Thank you very much, also Jeff and Joe!


On Thu, 16 Jan 2003, Chris Dagdigian wrote:

> Duzlevski, Ognen wrote:
> > Hi Joe,
> >
> > thanks for sharing your knowledge with me.
> >
> >
> >>Often overlooked in clusters until too late is Disk and IO in general.
> >>Chris Dagdigian at BioTeam.net is a good person to speak to about this.
> >
> >
> > When you say "Disk and IO", do you mean storage over fiber, local node
> > hard-drives...? What would be good choices for your typical bioinformatics
> > shop - I have seen options between local nodes having the latest SCSI
> > drives and nodes having the regular 5400 rpm ide drives. Does it pay to go
> > with compute node SCSI 10000 rpm or is a 7200 rpm ide good enough?
> >
> The biggest performance bottleneck in 'bioclusters' is usually disk I/O
> throughput. Bio people tend to do lots of things that involve streaming
> massive text and binary files through the CPU and RAM (think running a
> blast search). The speed of your storage becomes the rate limiting
> performance bottleneck. Often there will be terabytes of this sort of
> data laying around so the "/data" volume is usually a NFS mount.

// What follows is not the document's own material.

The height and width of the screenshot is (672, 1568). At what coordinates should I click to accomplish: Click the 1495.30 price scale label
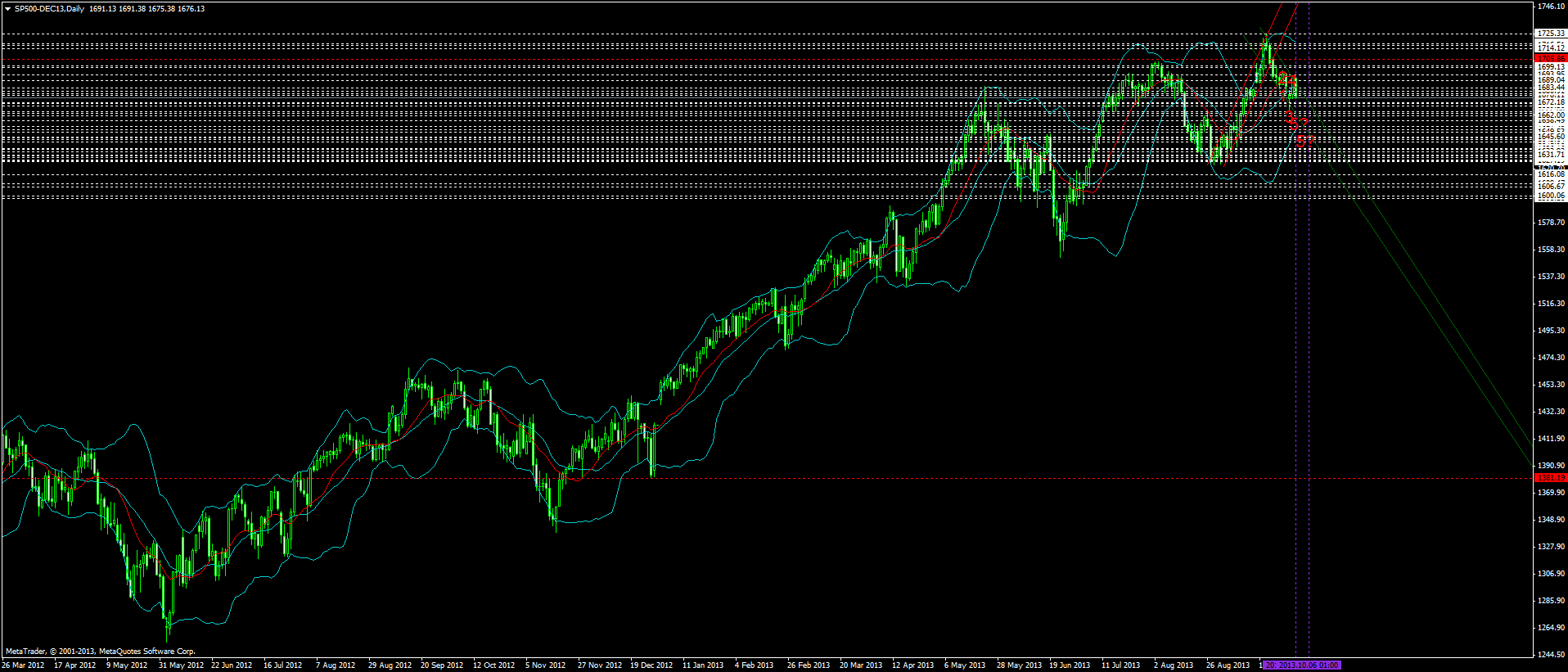[x=1551, y=331]
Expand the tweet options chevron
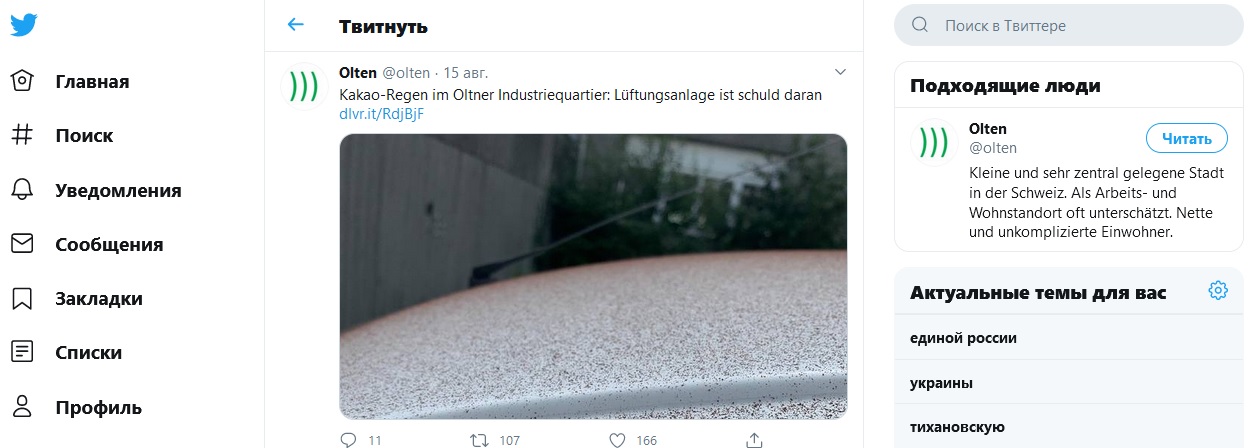The image size is (1248, 448). [x=840, y=72]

> If disk I/O is not your bottleneck than memory speed and size will
> likely be next bottleneck. Some applications like blast and sequence
> clustering algorithims will always be better off with as much physical
> RAM as you can cram into a box. Other applications are rate-limited by
> memory access speeds which is why Joe recommends fast DDR memory for
> users who need high mem performance.
> Our problem in the life sciences is that we have terabyte volumes of
> data the needs to be kept laying around for recurring analysis. Far too
> much data to keep on local storage within a cluster node unless you have
> some sort of HSM mechanism. What people often end up doing is storing
> all that data on a NAS or SAN infrastructure.
> Searching blast databases across an NFS mount is not a high throughput
> solution :) Even a $280,000 Network appliance high-end NAS filer with
> multiple trunked gigabit NICs doing the NFS fileservices will get
> swamped when enough cheap linux boxes are doing large sequential reads
> across the link.
> General rule of thumb: no matter how big, fast and expensive the storage
> solution is you will always be able to drive it to its knees with enough
> cheap cluster nodes hitting it. This is something that has to be lived
> with.
> There are faster solutions out there but they get expensive (think
> having to run switched fibre channel to every cluster node) and are
> often very proprietary. People in the 'super fast' storage space
> include: DataDirect, BlueArc, Panasas, etc. etc.
> This is generally how I would approach storage for a medium to
> large-scale cluster:
> (1) purchase 500-gigs or a terabyte or so of cheap ATA RAID configured
> as a NAS appliance. It should have a gigE connection to your cluster and
> possibly a 100-TX connection to the organizational LAN. Treat this as
> "scratch" space where you store temporary files and do things like
> download and build your blast/hmmer databases. There are lots of things
> that biologists and informatics types do that require lots of space but
> don't really need high-availibility or high-performance.  One of my
> personal pet peeves is using really expensive high-end storage arrays to
> store (wastefully) lots of low or no-value data and temporary files.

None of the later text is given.